* **PROBLEM STATEMENT**:
Lay out the rows as a numbered list, starting at the line containing "Task: Click green" and ending at the last line of the rows, both included. Skip blank lines and omit the pictures.

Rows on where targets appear
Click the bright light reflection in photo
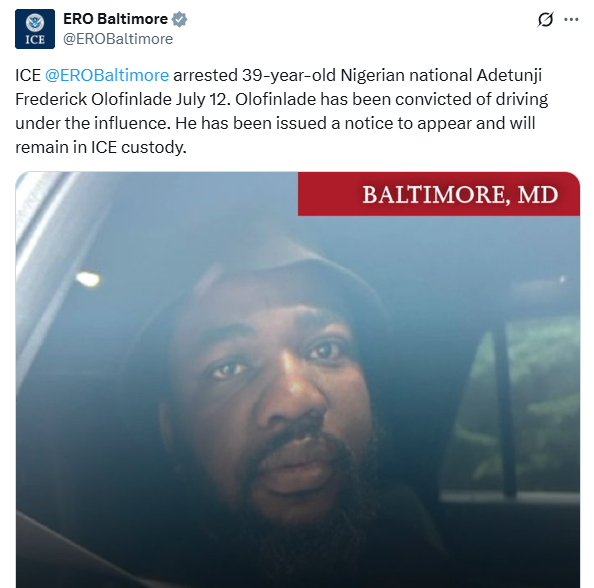This screenshot has width=594, height=588. [88, 279]
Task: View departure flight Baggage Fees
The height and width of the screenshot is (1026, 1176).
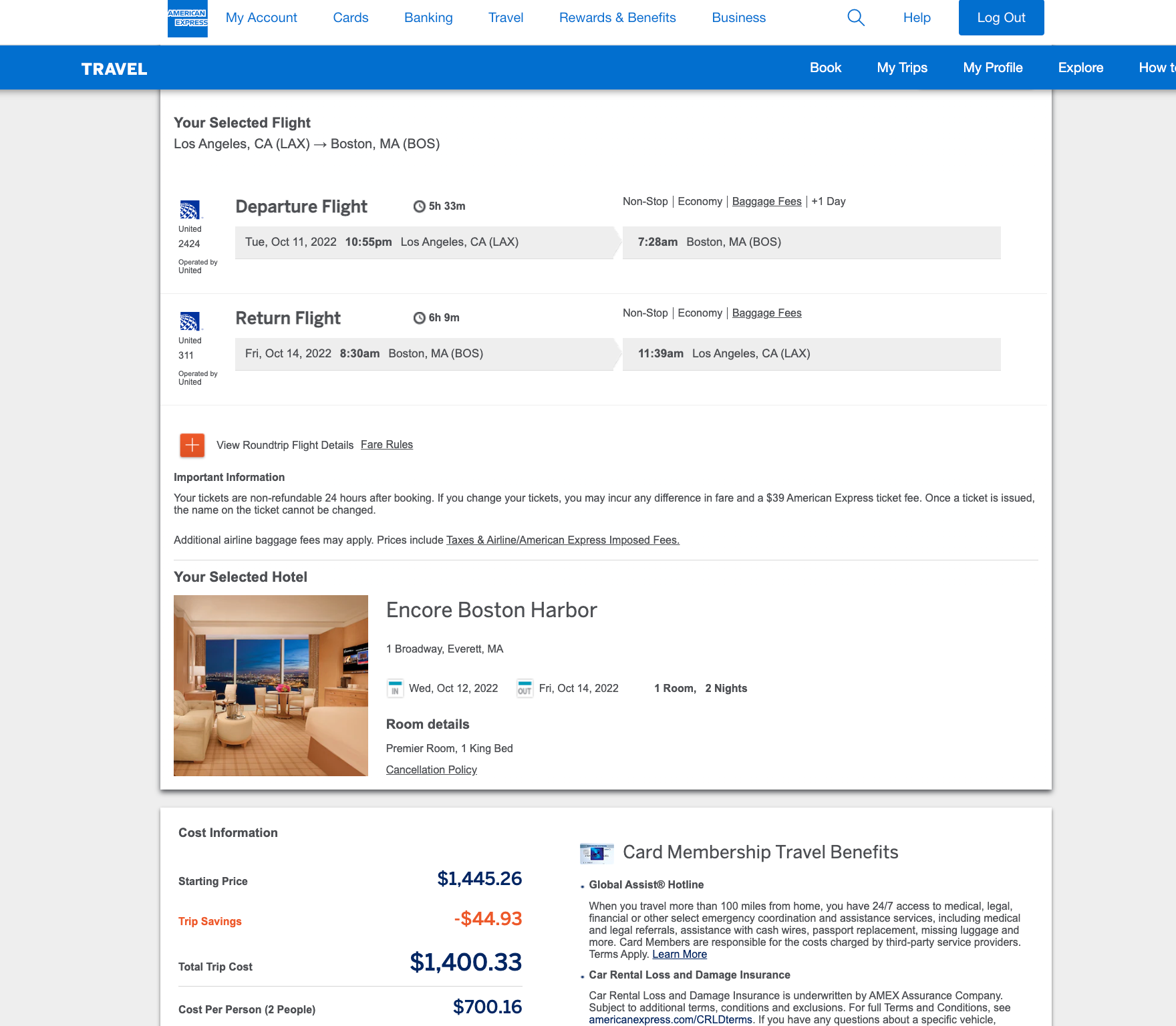Action: tap(766, 202)
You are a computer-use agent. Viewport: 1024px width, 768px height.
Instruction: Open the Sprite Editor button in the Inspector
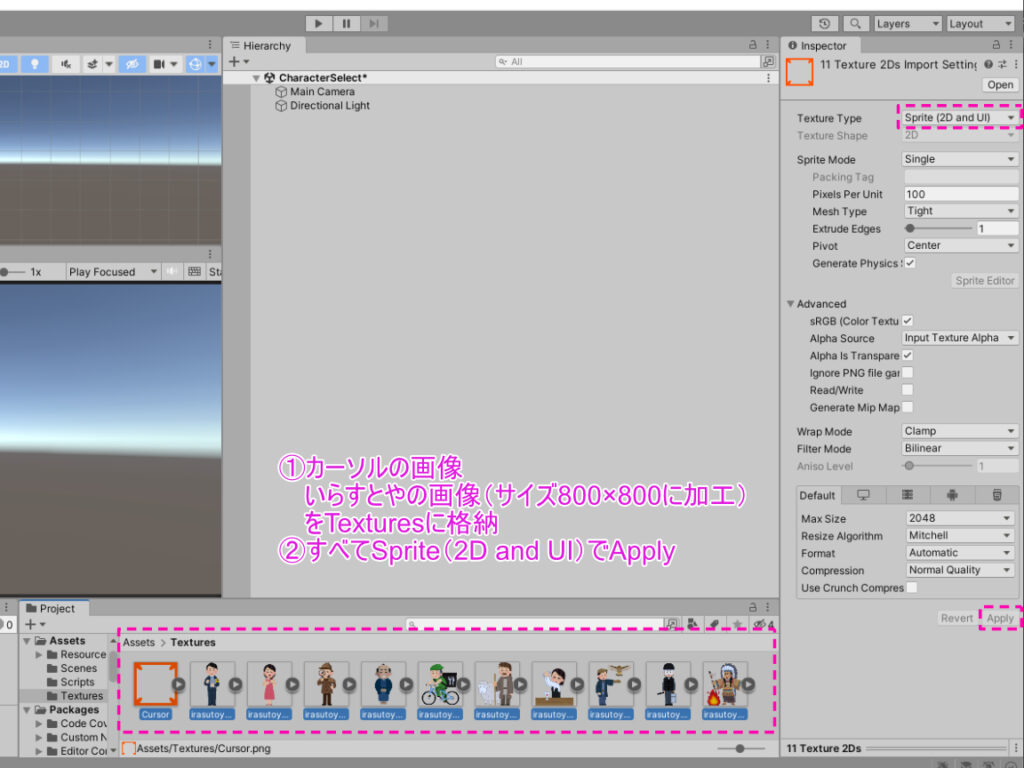point(984,281)
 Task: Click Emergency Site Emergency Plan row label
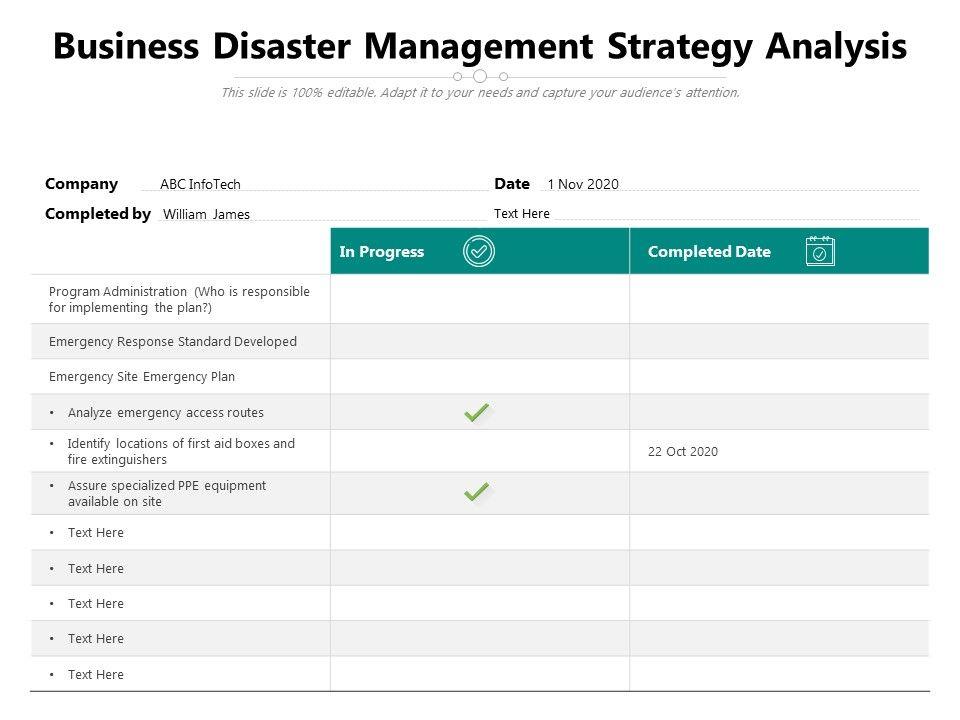coord(142,377)

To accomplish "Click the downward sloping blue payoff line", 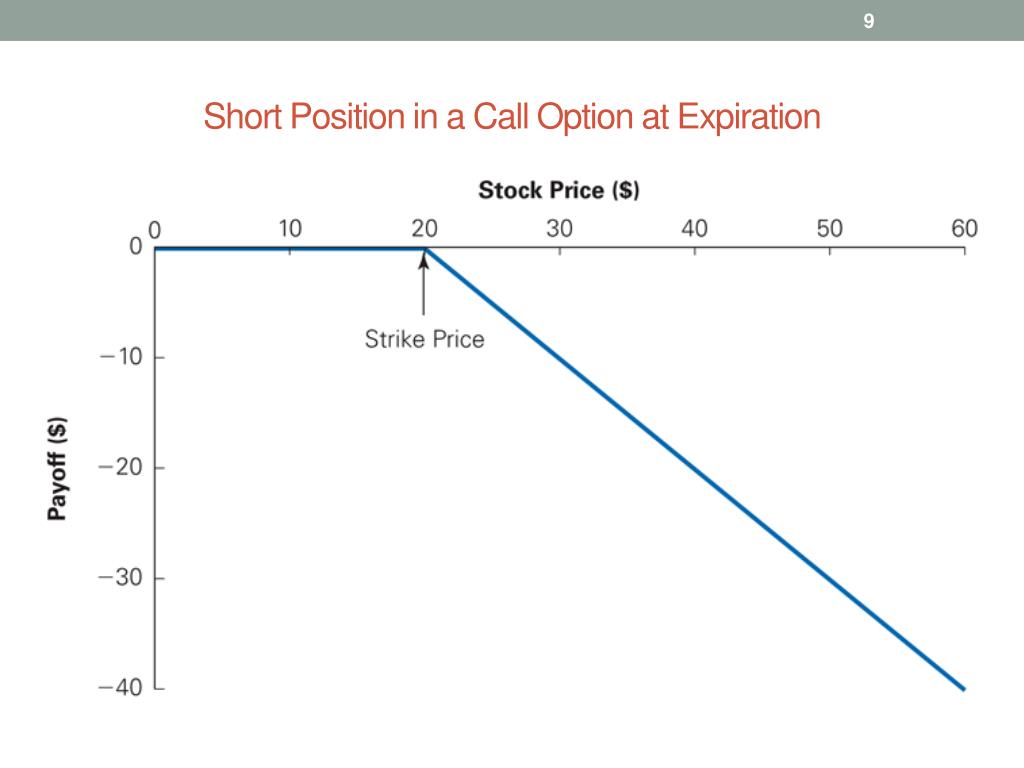I will [695, 468].
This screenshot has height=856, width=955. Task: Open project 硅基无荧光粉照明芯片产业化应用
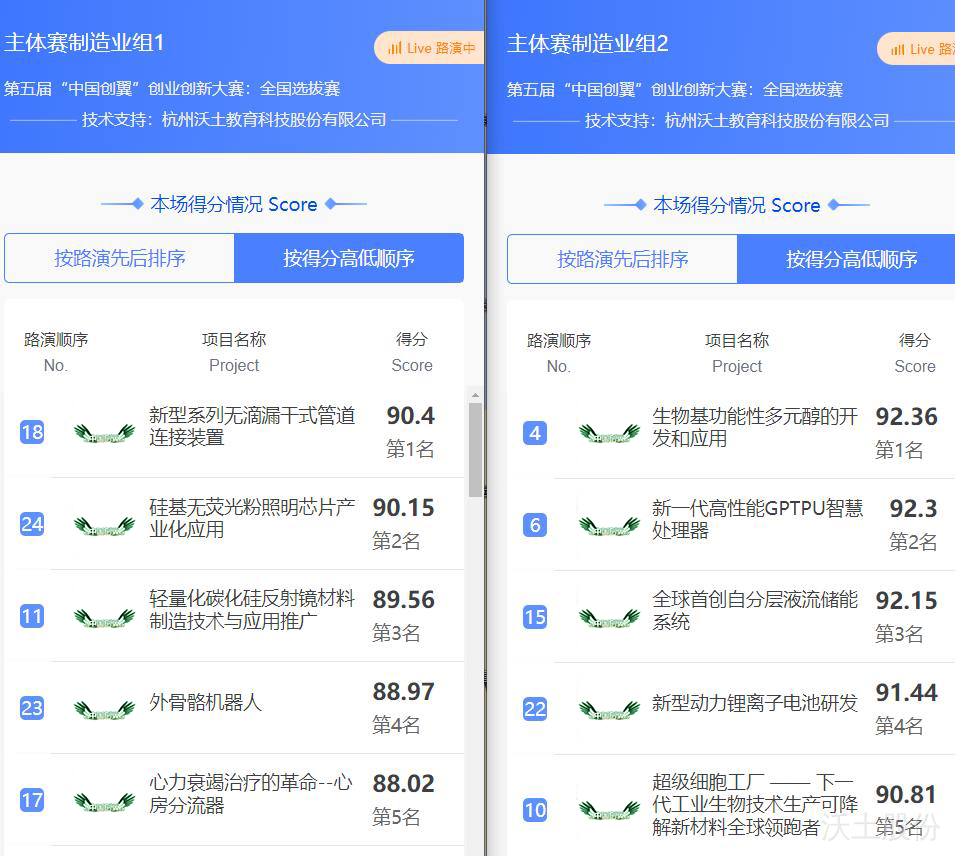pos(251,518)
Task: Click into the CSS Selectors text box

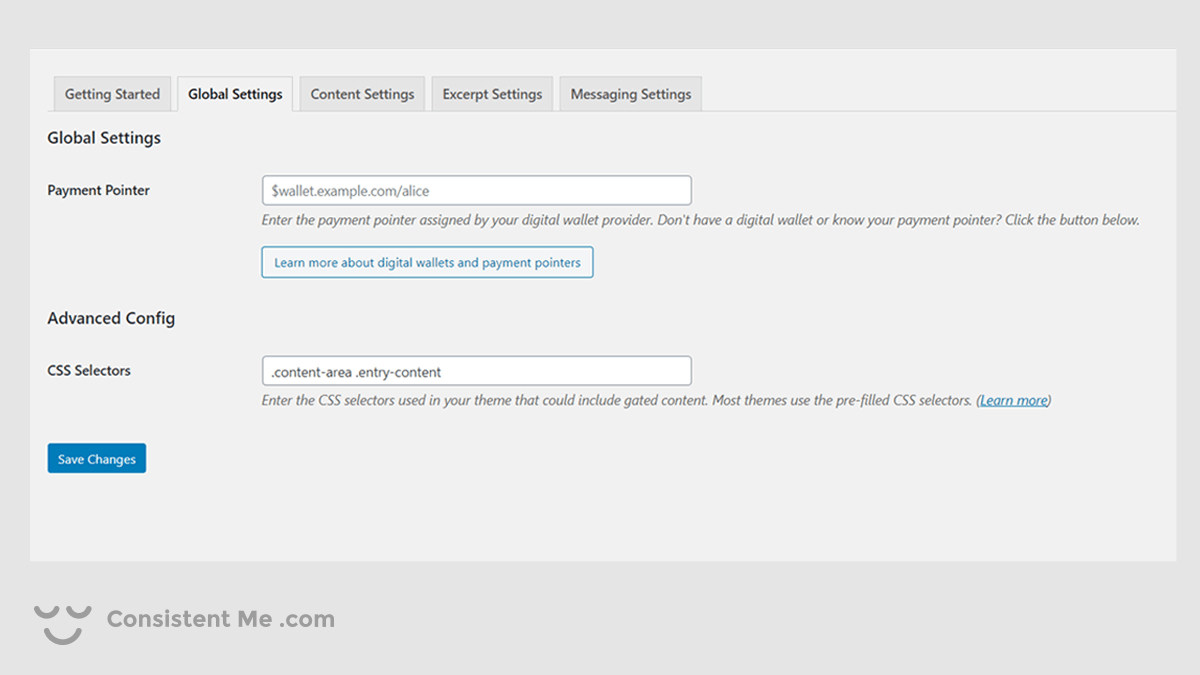Action: [476, 371]
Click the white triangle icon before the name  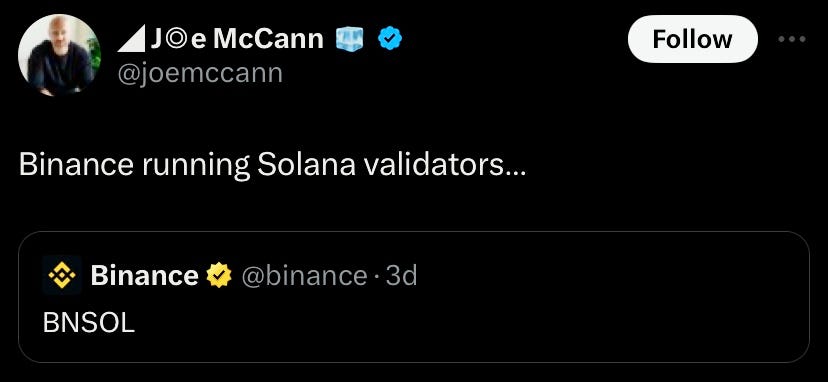[131, 40]
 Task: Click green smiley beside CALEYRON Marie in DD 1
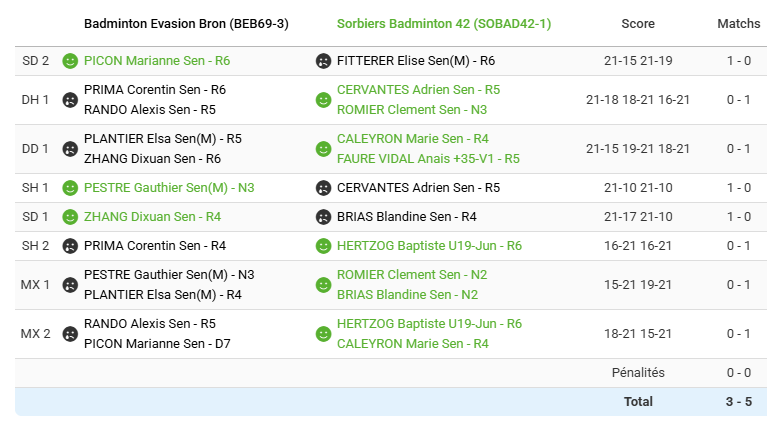pyautogui.click(x=323, y=149)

* **OUTPUT**:
1.  Task: Click green smiley beside CALEYRON Marie in DD 1
2. pyautogui.click(x=323, y=149)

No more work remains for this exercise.